- **USING THE INFORMATION**:
1/ Decide whether each statement below agrees with the passage on the fused participle that follows. For each one, answer yes or no and quote the words of the passage that settle it.
(a) Fowler gave the construction the name "fused participle."
(b) The passage says proper nouns can never function as adjectives.
(c) According to the passage, the error has died out of casual conversation today.
2/ Reproduce word for word the section of the passage on the fused participle that opens with the words containing "What, then, are" and closes with "an adjective here.".
3/ Supply the next part of the passage on the fused participle, starting right after its final sentence.

- **EXTRACT TO READ**:
%%
What, then, are we to make of the word Jim? Could it be an adjective, modifying “singing”? Not likely. Proper nouns can function as adjectives, but all the examples I can find only work when the proper noun determines the time or season for the related noun: Christmas tree, March Madness, Sunday newspaper, Halloween candy, and so forth. So much for Jim. It is not an adjective here.
The Solution Revealed
The great lexicographer H. W. Fowler (1858–1933), author of the classic Dictionary of Modern English Usage, was particularly vexed by this construction, which he named the fused participle. He argued that the whole dilemma boils down to a grammatical error: the word that was not the gerund should be a possessive. Thus, our sentence would transform into “I hate Jim’s singing loudly in the shower.”
If sentence diagramming were still in common use, we would parse the sentence something like this:
Fowler’s animus against the fused particle shows the error was common over a century ago. It still flourishes in casual conversation today. Few people would see anything wrong with “Do you mind me asking a question?” or “We appreciate you taking the time to share your concerns” in an informal setting. However, if you are writing professional website content, you will want to adhere to the best practices for grammar. That means avoiding the fused participle whenever possible.
And yet, let’s look at some actual excerpts of website content I have seen over the past several months:
- “Instead of us trying to convince you with our resumes, we’ll let our work speak for us.”
- “Although you may try asking the arresting officers for information, the likelihood of them answering is pretty slim (even if they do know the answers).”
- “The terms in which you and the tenant agreed upon included you receiving royalties from what they sell.”
- “Creating this point of contact early on will allow things to get done without you having to deal with every little issue that comes along.”
- “People with physical handicaps may worry that disclosing a disability during the application process could result in them not getting the job—or even an interview.”
%%
- **INFORMATION SUPPLIED**:
%%
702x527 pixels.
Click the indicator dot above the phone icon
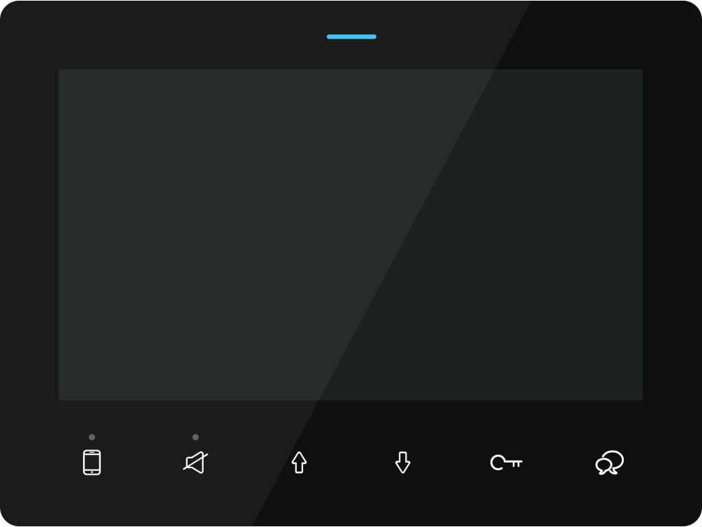click(92, 437)
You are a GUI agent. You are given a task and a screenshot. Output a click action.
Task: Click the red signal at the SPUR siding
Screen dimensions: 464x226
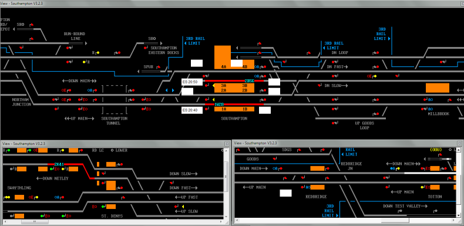pyautogui.click(x=158, y=67)
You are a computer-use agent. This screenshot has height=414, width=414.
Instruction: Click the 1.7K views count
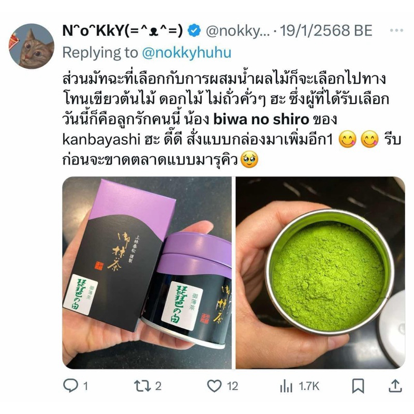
%%
- **ANSWERS TO EACH TASK**:
1/
(a) Yes: "which he named the fused participle"
(b) No: "Proper nouns can function as adjectives"
(c) No: "It still flourishes in casual conversation today."

2/
What, then, are we to make of the word Jim? Could it be an adjective, modifying “singing”? Not likely. Proper nouns can function as adjectives, but all the examples I can find only work when the proper noun determines the time or season for the related noun: Christmas tree, March Madness, Sunday newspaper, Halloween candy, and so forth. So much for Jim. It is not an adjective here.

3/
- “Passengers can slip and fall or get body parts trapped within the elevator or escalator, resulting in them suffering serious injuries or death.”
- “If you have been exposed to certain substances at work, especially over the course of many years, your risk of getting cancer may have increased without you even realizing it.”
Each one of those sentences has a fused participle. Now that you are alert to them, you may wince when you spot one.
Can Fused Participles Always Be Avoided?
Is it possible that there is no way to eliminate a fused participle? I might say the probability of that happening is near zero. Unfortunately, “The probability of that happening is near zero” is a classic example of a sentence containing a fused participle that cannot easily be rewritten. Any changes you might make will sacrifice some of the clarity of the idiom, or will make the grammar more convoluted, or will leave the reader puzzling over tortured syntax.
Almost all rules of English have exceptions. So here’s my final rule for fused participles: Avoid the fused participle, except when your effort to eliminate one would interfere with your readers’ comprehension. That is pretty much the rule of thumb we have been applying all along. Write as best as you can according to the rules of English as you understand them. Good will—and purging the worst mistakes from your writing—will go a long way toward building rapport with your readers and gaining their trust in your brand.